(Your instructions) Scan the lines below for the string "will" and copy every one that has it.
▼
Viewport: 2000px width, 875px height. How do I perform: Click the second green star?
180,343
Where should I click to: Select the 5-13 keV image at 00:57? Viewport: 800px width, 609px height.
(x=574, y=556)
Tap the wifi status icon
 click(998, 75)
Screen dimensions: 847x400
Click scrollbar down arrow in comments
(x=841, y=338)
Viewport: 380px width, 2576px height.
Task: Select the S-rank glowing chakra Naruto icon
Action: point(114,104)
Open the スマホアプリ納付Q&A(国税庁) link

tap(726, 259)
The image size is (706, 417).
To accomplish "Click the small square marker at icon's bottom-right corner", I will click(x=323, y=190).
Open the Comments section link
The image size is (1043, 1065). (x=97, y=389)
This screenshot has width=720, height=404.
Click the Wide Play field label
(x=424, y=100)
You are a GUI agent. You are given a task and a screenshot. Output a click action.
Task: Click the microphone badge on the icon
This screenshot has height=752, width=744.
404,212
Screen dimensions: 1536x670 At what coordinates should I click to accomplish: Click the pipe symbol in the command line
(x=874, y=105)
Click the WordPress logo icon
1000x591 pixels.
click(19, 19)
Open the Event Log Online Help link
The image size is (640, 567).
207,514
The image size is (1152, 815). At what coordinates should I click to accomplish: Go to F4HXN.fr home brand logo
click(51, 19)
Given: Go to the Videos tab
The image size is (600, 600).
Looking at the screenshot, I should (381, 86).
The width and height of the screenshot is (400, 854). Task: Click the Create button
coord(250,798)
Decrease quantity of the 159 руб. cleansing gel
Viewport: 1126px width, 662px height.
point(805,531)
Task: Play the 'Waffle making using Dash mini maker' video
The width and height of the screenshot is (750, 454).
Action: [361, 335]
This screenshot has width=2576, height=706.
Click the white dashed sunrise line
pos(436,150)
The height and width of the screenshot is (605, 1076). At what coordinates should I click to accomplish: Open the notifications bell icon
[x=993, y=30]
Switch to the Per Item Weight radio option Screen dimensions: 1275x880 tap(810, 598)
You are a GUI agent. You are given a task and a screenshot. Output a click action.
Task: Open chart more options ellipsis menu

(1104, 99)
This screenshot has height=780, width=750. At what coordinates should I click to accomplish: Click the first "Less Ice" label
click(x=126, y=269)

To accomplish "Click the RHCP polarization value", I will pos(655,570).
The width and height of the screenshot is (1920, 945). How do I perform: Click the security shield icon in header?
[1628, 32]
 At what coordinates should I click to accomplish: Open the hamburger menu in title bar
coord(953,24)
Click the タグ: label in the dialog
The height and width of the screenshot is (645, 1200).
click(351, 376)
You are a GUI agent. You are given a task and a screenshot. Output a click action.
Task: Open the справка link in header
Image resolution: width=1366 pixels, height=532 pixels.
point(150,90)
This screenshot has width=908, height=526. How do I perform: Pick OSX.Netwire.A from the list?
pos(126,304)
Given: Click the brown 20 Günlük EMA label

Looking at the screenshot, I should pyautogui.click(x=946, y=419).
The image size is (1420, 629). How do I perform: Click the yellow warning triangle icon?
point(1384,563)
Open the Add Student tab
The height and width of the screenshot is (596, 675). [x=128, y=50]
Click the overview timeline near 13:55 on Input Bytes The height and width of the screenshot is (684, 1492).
▲
(Answer box)
To accomplish "Click the small square marker at icon's bottom-right corner", I will click(x=323, y=190).
To accomplish "Click the RHCP polarization value", I will pos(655,570).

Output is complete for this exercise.